Damage due to flooding

Flood water has become so high on the Mississippi River that the state of Missouri was forced to close interstate highways. Certain areas have seen more than 10 inches above normal flowing of the rivers, as opposed to the normal snow and ice for the month of December. Flood waters were so bad that the National Guard was asked to step in to help out. Flooding has become so excessive on the lower part of the Mississippi River, that it might force the opening of Bonnet Carre Spillway, located in New Orleans, Louisiana.

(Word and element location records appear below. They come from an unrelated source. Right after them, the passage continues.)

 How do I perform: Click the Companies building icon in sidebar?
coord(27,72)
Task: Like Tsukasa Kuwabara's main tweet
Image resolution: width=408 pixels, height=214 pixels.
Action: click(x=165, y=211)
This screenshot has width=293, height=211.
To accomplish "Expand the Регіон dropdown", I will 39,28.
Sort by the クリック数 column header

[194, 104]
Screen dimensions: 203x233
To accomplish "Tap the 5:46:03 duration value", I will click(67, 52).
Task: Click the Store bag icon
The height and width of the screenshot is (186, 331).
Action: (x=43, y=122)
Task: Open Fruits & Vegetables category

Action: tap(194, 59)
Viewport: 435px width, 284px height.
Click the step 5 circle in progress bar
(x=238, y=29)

Comparisons to the 2011 flooding

Flooding occurred in 2011, but Jeff Graschel, who works as a hydrologist at the forecast center, stated that although unusual, this flood's magnitude is a bit less than 2011. In 2011, flood waters caused overflowing rivers to completely consume cities, slowed barge traffic, and threatened local refinery and chemical plant operations. It is interesting to note that the 2011 floods occurred in the month of May, when we are more likely to see flooding.


Current flooding situation

Into the new year, the Missouri River is at a major flood stage and still pouring into the Mississippi. This water will join with that already in the Ohio River and flow toward densely packed industrial river fronts throughout the southern part of the country. Records for this year have already exceeded those from previous years. This flooding has caused an increase in costs for barge delivery. It is estimated that about 60 percent of United States grain exports entering the Gulf of Mexico through New Orleans are delivered through barges on the Mississippi. With the way the forecast looks, New Orleans is not expected to be hit with any flooding until roughly the third week of January. This can have a major effect on many companies with refineries, factories, or shipping sites along the river. Some of these include the Dow Chemical Co., Archer-Daniels Co., and Valero Energy Corp.


The country has been hit with some interesting winter weather and there are still plenty of months ahead. This year's strong El Niño might be to blame for the different weather experienced throughout the country. Meteorologists need to remain mindful and the National Weather Service will continue to keep everyone updated on any flood watches or warnings. What do you think about the winter weather in your area? Has is truly been a mild winter and is it likely to continue? Or do you think the nation is in for some freezing temperatures?